INFORMATION section start

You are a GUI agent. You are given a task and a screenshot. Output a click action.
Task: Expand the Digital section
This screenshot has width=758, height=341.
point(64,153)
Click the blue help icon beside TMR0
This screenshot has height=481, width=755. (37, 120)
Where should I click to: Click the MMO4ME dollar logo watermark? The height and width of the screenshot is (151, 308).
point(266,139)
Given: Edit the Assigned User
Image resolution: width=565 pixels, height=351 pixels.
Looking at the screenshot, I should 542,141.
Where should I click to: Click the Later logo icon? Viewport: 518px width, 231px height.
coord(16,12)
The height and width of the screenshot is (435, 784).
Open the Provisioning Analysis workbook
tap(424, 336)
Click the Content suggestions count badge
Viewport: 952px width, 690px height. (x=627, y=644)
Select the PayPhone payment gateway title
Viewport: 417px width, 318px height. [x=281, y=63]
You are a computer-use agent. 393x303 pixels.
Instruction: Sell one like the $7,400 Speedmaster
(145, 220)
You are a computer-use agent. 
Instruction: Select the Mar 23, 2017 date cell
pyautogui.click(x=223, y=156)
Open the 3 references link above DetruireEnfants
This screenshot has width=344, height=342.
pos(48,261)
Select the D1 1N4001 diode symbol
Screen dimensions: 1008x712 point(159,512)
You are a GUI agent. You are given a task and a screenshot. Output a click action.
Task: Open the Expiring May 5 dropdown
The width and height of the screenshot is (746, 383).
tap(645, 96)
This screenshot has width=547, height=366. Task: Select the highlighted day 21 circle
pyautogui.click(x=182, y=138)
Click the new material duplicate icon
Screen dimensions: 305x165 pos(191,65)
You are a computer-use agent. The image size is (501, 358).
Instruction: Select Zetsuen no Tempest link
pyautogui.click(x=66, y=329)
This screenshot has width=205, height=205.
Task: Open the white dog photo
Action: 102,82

INFORMATION section end

• WORK REQUEST: What lines in the data include the string "agent"? Copy each one.

• THE ANSWER:
You are a GUI agent. You are given a task and a screenshot. Output a click action.
You are a computer-use agent. 393x303 pixels.
You are a computer-use agent. 
You are a GUI agent. You are given a task and a screenshot. Output a click action.
You are a computer-use agent. The image size is (501, 358).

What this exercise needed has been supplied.